The cyan zone on the left is flexible; the orange zone on the right is locked to keyword. The red * is the marker.

A note on the bare * versus *args: *args is a star followed by a parameter name and it collects any extra positional arguments. The bare * here has no name, collects nothing, and only acts as a divider. Same character, different role.

Combining / and * in One Signature

/ and * can appear in the same parameter list, and when they do they carve the parameters into three zones: positional-only on the left of /, normal (positional or keyword) in the middle, and keyword-only on the right of *.

customer and item are positional-only (left of /). quantity is in the middle zone and can be either. send_email is keyword-only (right of *).

Three zones, two markers. The orange zone is locked to positional, the teal zone is locked to keyword, and the cyan zone in the middle accepts either style. This is the complete picture of how a parameter list is shaped in modern Python.

If you try to pass a positional-only parameter as a keyword, you get the error from the / section. If you try to pass a keyword-only parameter as a positional, you get the error from the * section. Both rules apply to the same call, separately.

Two of the four arguments (customer and item) are in the positional-only zone, and the call tried to pass them as keywords. The error names exactly those two.

The function has three positional-friendly parameters (customer, item, quantity), and the call passed four positional values. The fourth would have to be a keyword argument, because send_email is keyword-only.

You won't reach for this combined shape often in everyday code. Most application functions get by with normal parameters. The pattern shows up in library APIs where the author wants to lock down the public contract precisely. When you do see it, the rule to remember is: / says "stop using names here", * says "start using names here", and anything between them gets to choose.

Common Errors Reference

The errors you've seen scattered through this lesson are the four you'll meet most often. They're worth seeing side by side, with the exact wording Python uses, because the wording tells you which rule was broken.

What you did wrongError you'll see
Forgot a required argumentTypeError: f() missing 1 required positional argument: 'x'
Passed too many positional argumentsTypeError: f() takes N positional arguments but M were given
Used a keyword that isn't a parameterTypeError: f() got an unexpected keyword argument 'x'
Filled the same slot twiceTypeError: f() got multiple values for argument 'x'
Wrote positional after keywordSyntaxError: positional argument follows keyword argument
Used keyword for a positional-only parameterTypeError: f() got some positional-only arguments passed as keyword: 'x'

The first four are runtime errors (TypeError): Python notices them when the call actually happens.
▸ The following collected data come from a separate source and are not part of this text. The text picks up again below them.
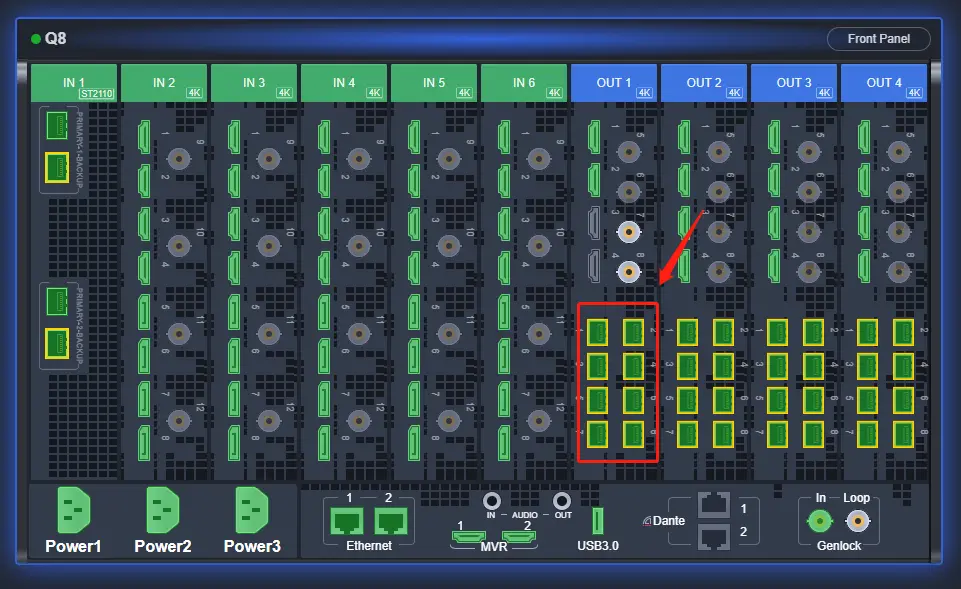
Task: Select the USB3.0 port
Action: 598,520
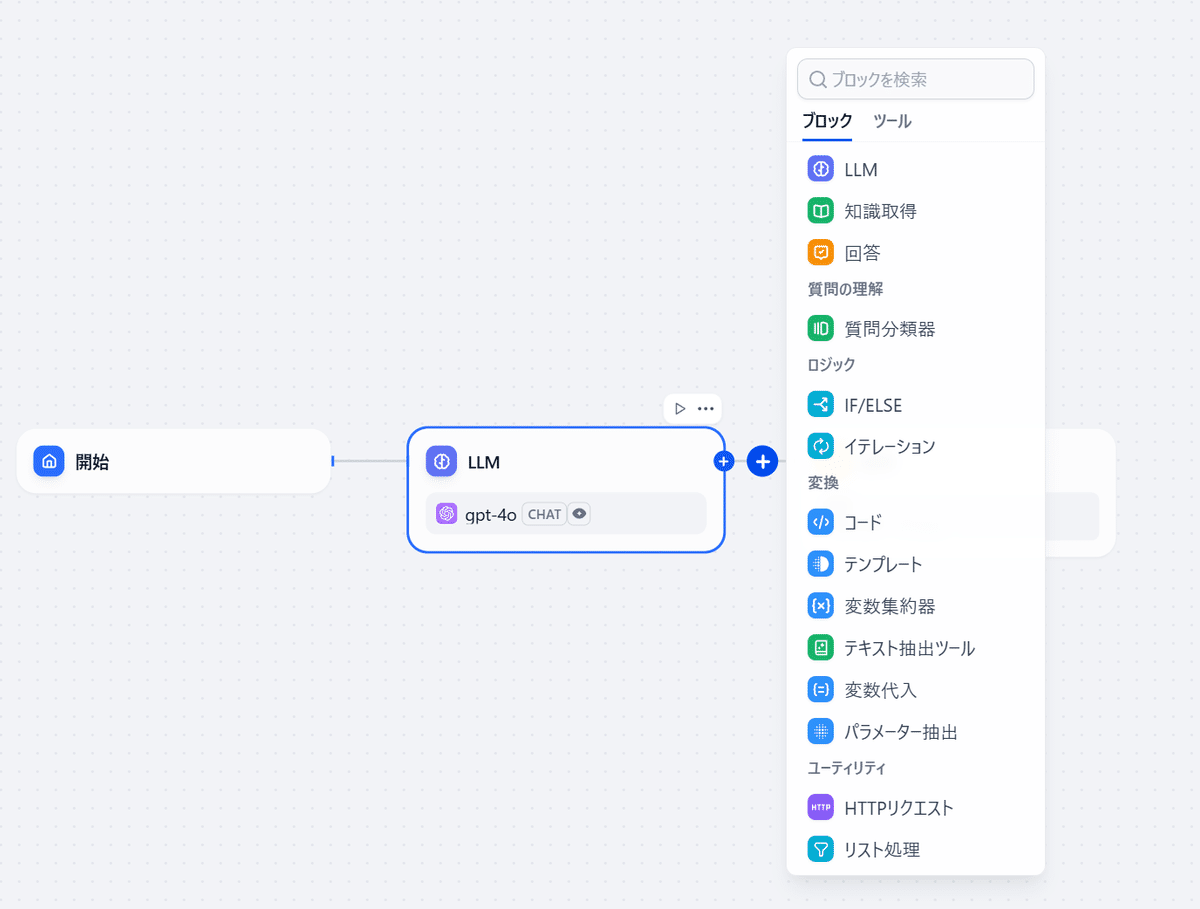Image resolution: width=1200 pixels, height=909 pixels.
Task: Choose the 質問分類器 block icon
Action: point(820,328)
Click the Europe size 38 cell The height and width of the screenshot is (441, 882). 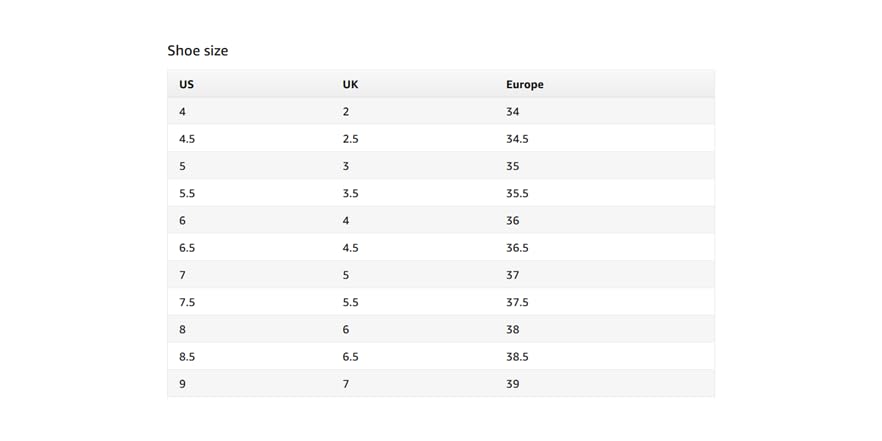(513, 329)
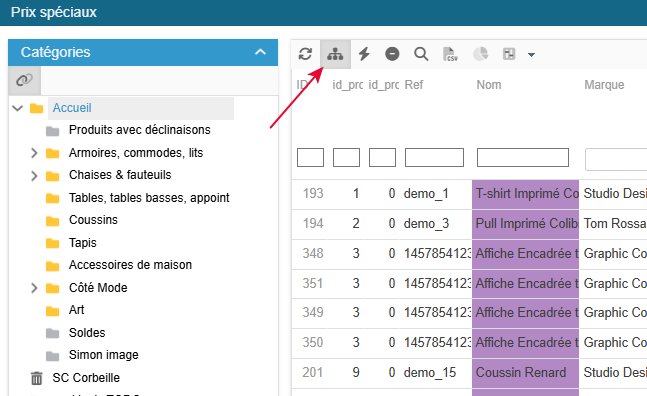Screen dimensions: 647x396
Task: Click the grid view layout icon
Action: coord(509,54)
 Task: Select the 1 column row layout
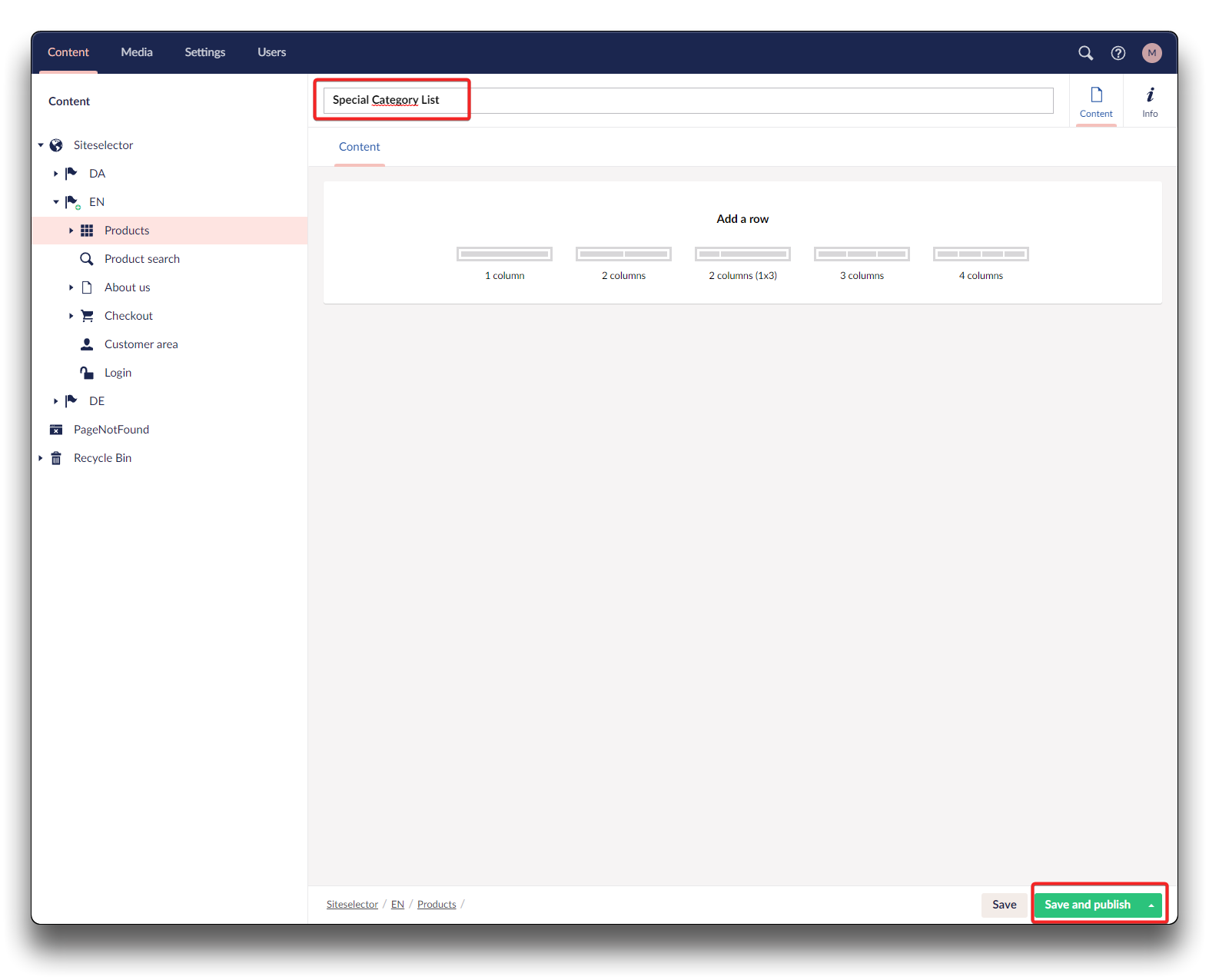click(504, 254)
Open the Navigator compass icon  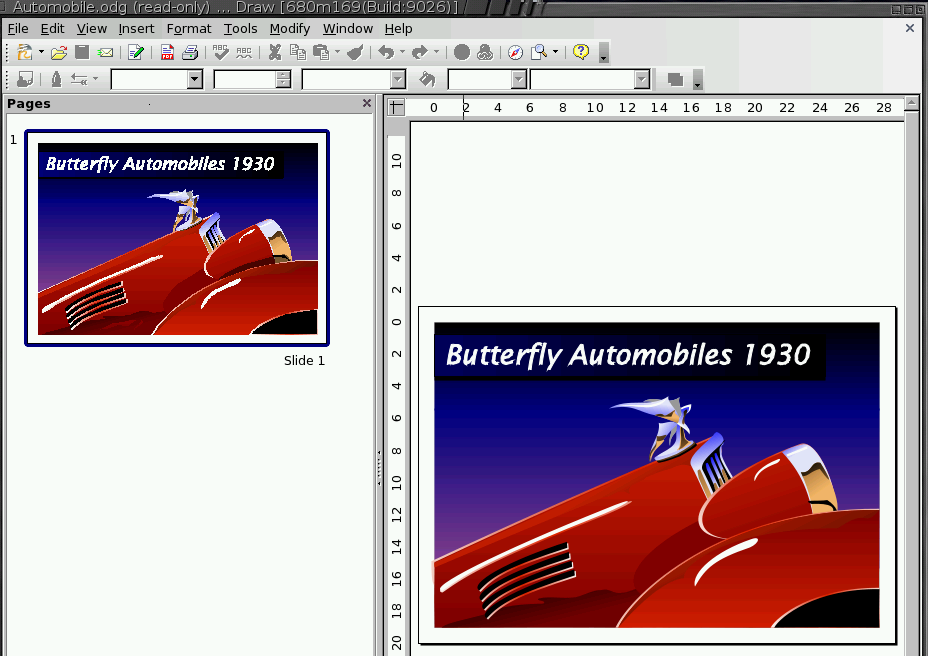(x=515, y=52)
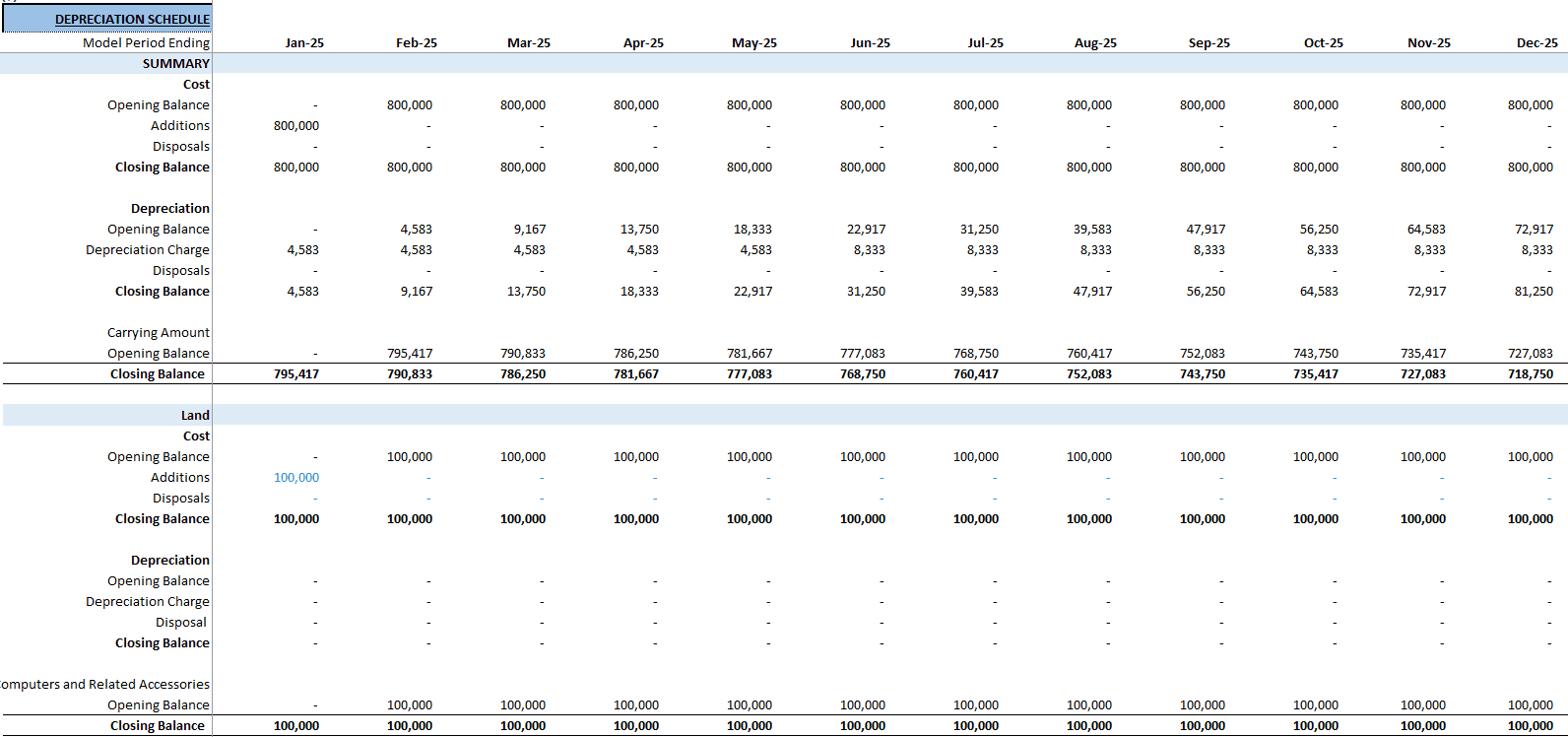This screenshot has width=1568, height=737.
Task: Click the Depreciation Charge label under Land
Action: [148, 602]
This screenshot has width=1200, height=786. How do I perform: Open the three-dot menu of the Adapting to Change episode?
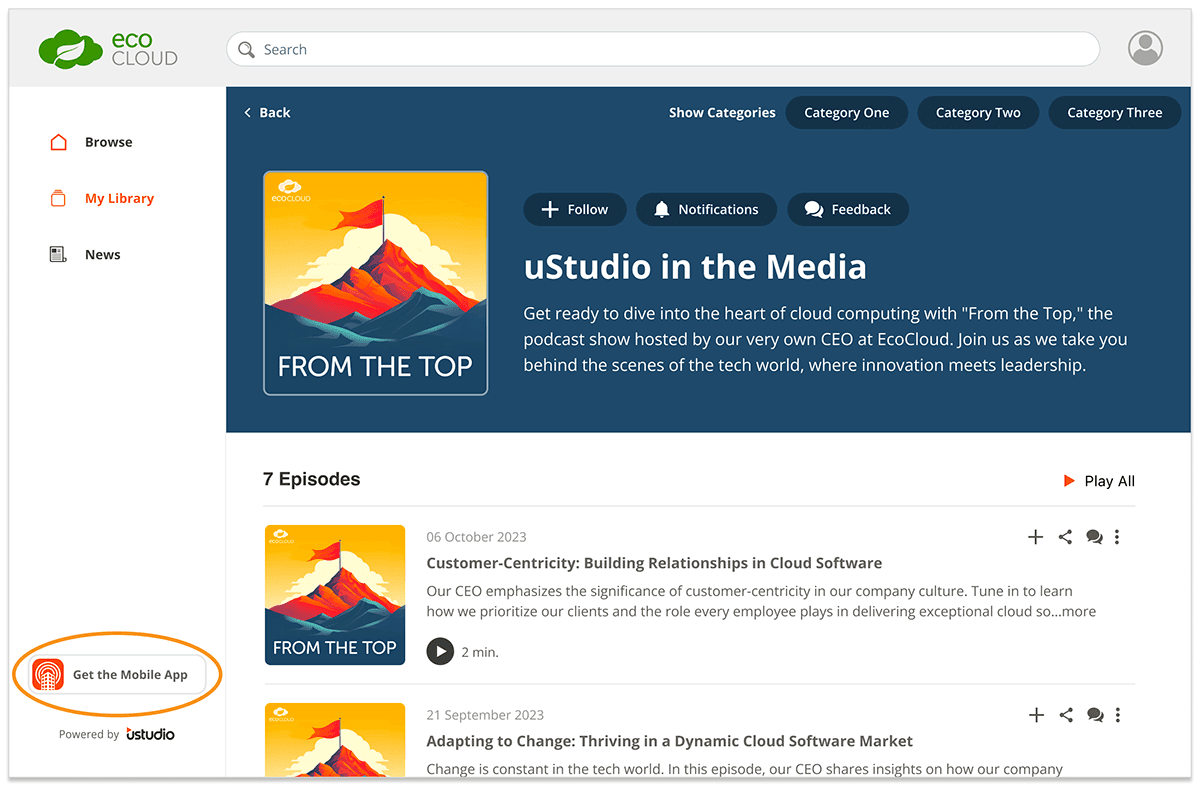click(x=1118, y=715)
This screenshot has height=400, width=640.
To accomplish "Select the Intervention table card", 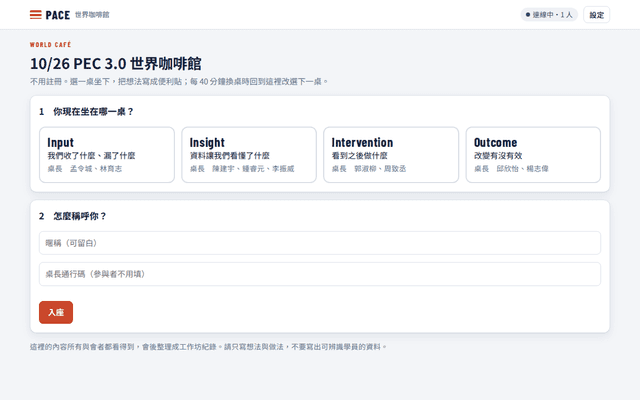I will 391,155.
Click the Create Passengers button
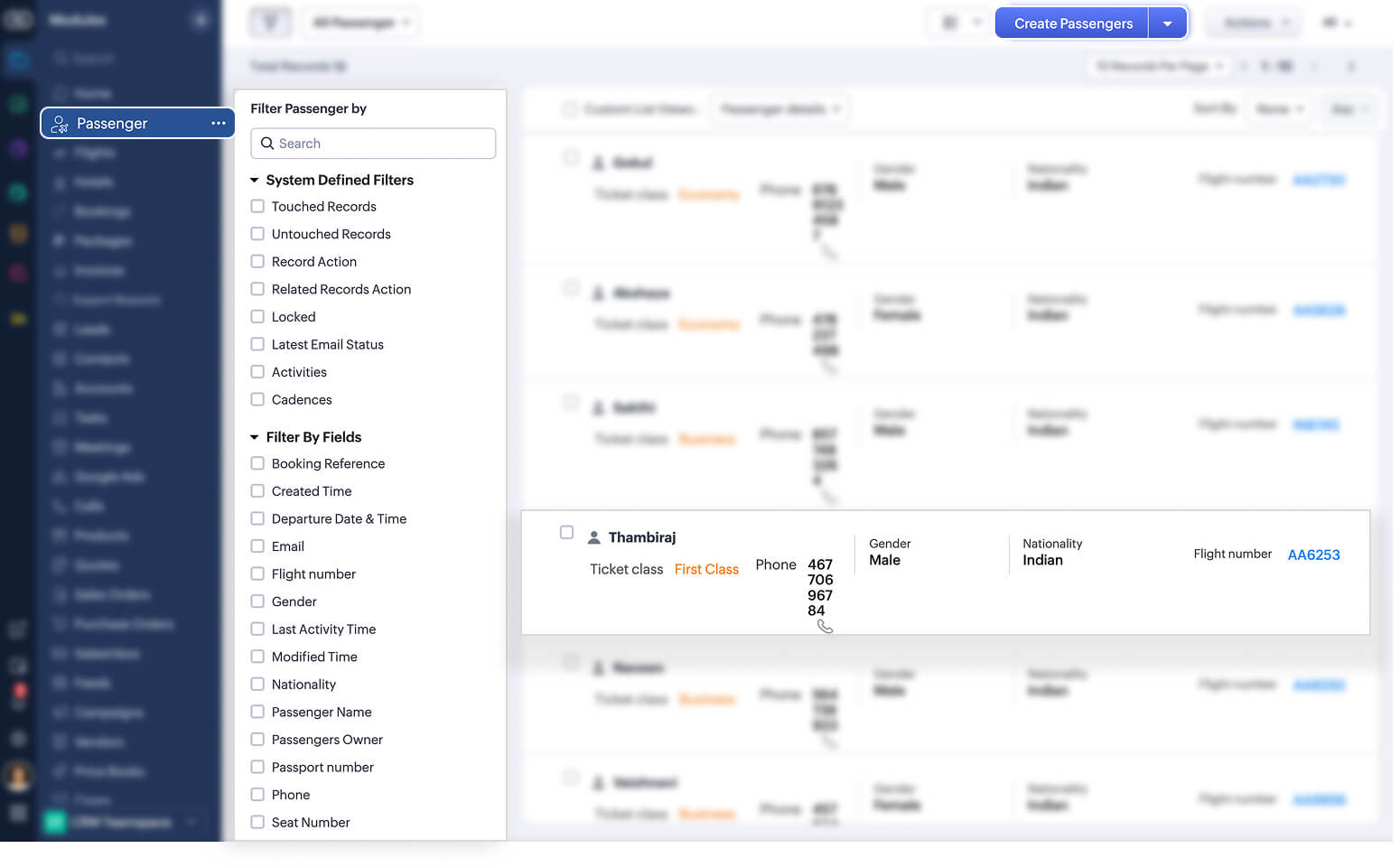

The fifth is a parse-time error (SyntaxError): Python rejects the source file before any code runs. The sixth is a runtime error specific to /.

When you see one of these in a traceback, the recipe is the same every time:

  1. Read the function's def line.
  2. Read your call site.
  3. Match them up parameter by parameter, in order, then by name.
  4. The mismatch the error names is where the gap is.

This is more useful than it sounds. Most of the time the fix is obvious once you've actually compared the two sides; the error message just nudges you to do that comparison.